» Problem details
Output each line of the items below word for word, keeping every line as it stands.
··· Records for the task
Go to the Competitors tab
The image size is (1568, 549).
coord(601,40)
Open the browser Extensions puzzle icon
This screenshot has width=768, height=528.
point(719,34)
······
» Task answer
Go to the Competitors tab
The image size is (1568, 549).
coord(601,40)
Open the browser Extensions puzzle icon
This screenshot has width=768, height=528.
point(719,34)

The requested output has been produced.